# [Required action]
Locate the line that contains "This screenshot has height=499, width=986.". Retype it and every line after it to the end of the records, exactly, but not the pictures.

Data listing START

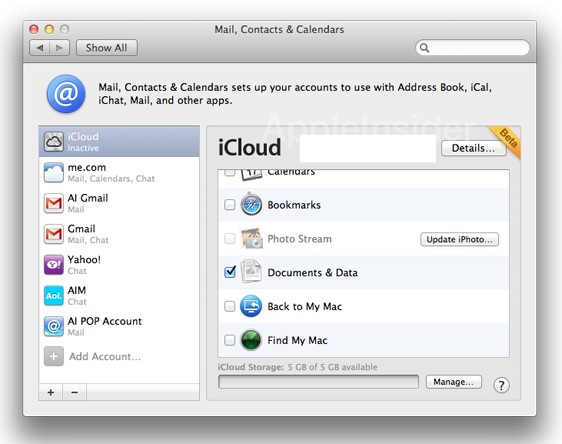This screenshot has height=444, width=562.
Task: Click the Back to My Mac icon
Action: tap(251, 306)
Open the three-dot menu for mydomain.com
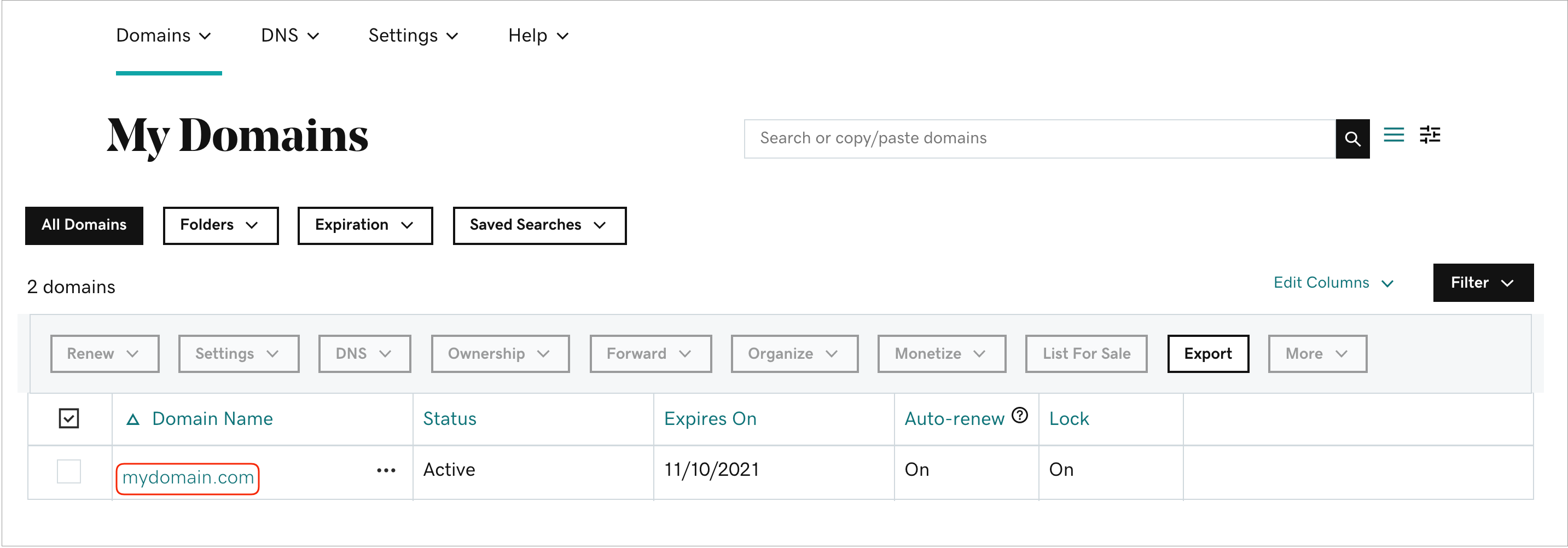 (x=386, y=470)
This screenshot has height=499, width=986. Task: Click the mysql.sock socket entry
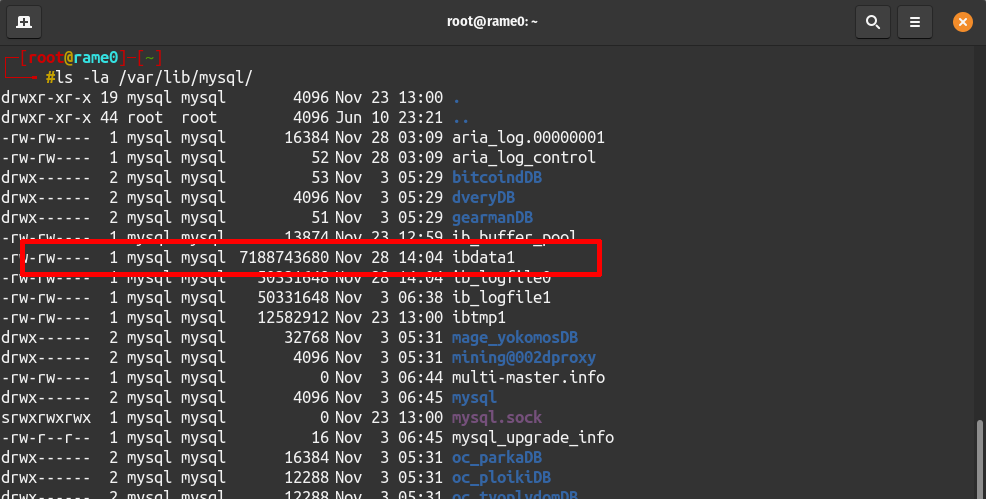pyautogui.click(x=497, y=417)
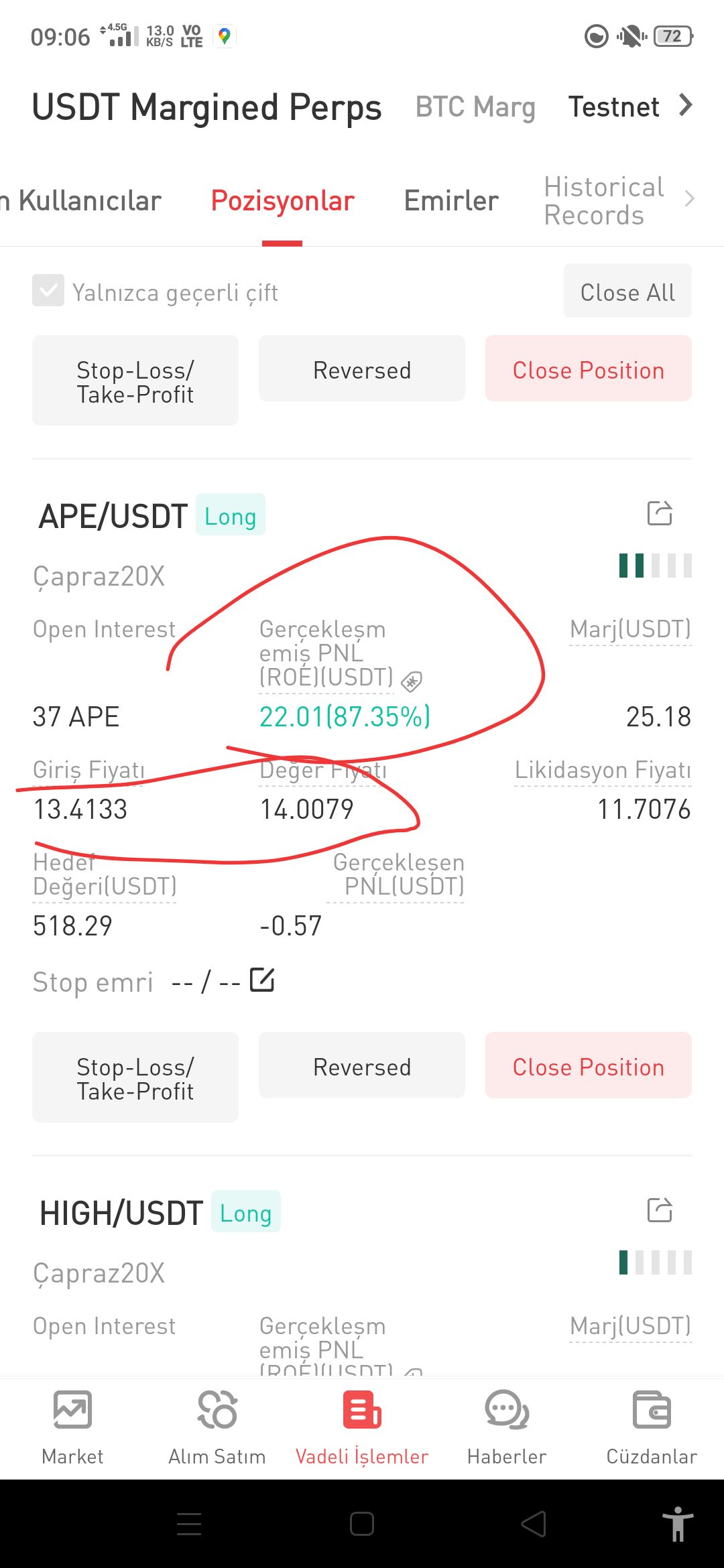724x1568 pixels.
Task: Tap Reversed under APE/USDT position
Action: click(x=362, y=1065)
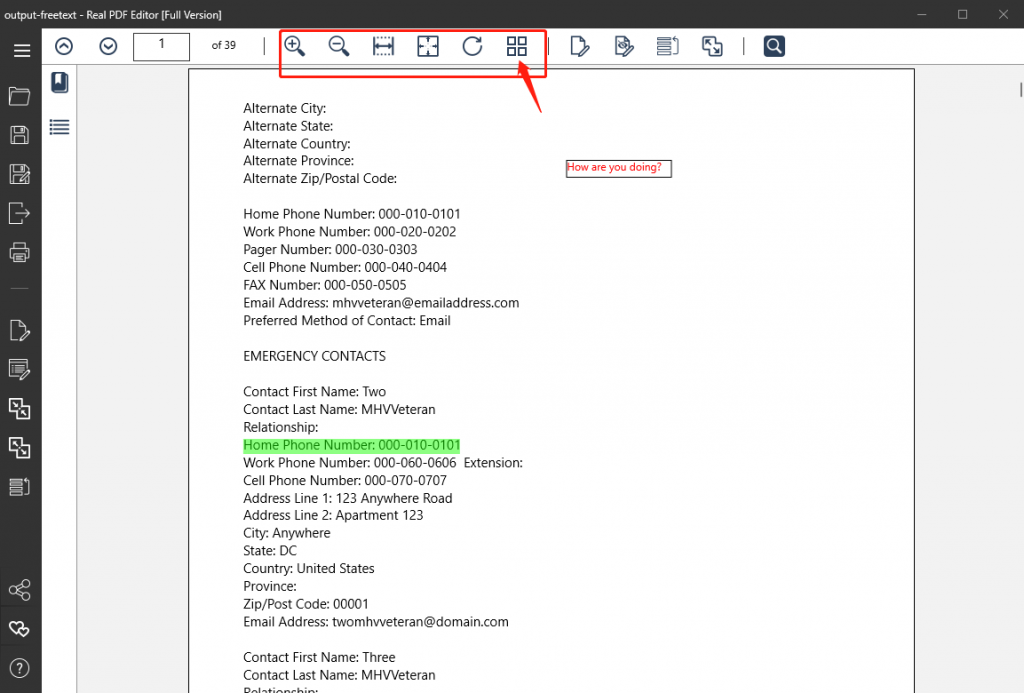Viewport: 1024px width, 693px height.
Task: Select the 'How are you doing?' text box
Action: point(618,168)
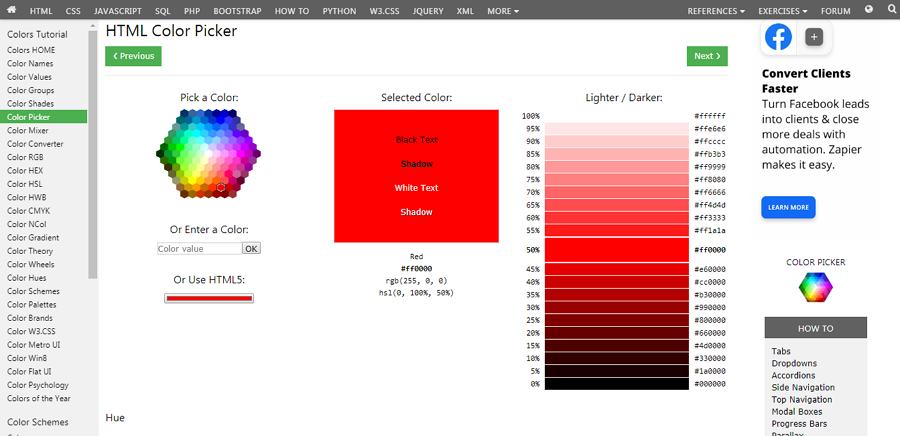Open the EXERCISES dropdown

[782, 11]
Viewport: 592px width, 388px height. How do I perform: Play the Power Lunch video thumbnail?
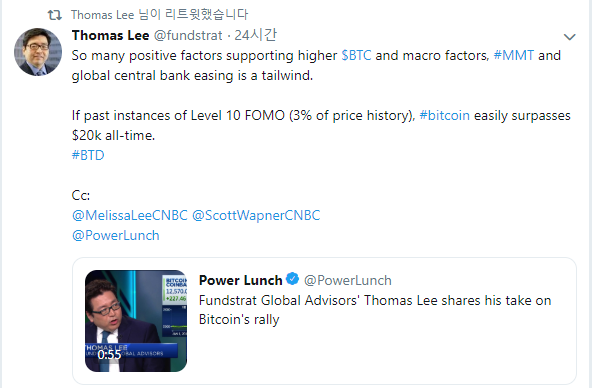click(x=136, y=321)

Data listing END

# [Answer space]
This screenshot has height=499, width=986. Task: Click the mysql.sock socket entry
pyautogui.click(x=497, y=417)
724x1568 pixels.
Task: Tap Reversed under APE/USDT position
Action: click(x=362, y=1065)
Viewport: 1024px width, 693px height.
Task: Select the 'How are you doing?' text box
Action: point(618,168)
Open the EXERCISES dropdown

[782, 11]
Viewport: 592px width, 388px height. How do I perform: Play the Power Lunch video thumbnail?
click(x=136, y=321)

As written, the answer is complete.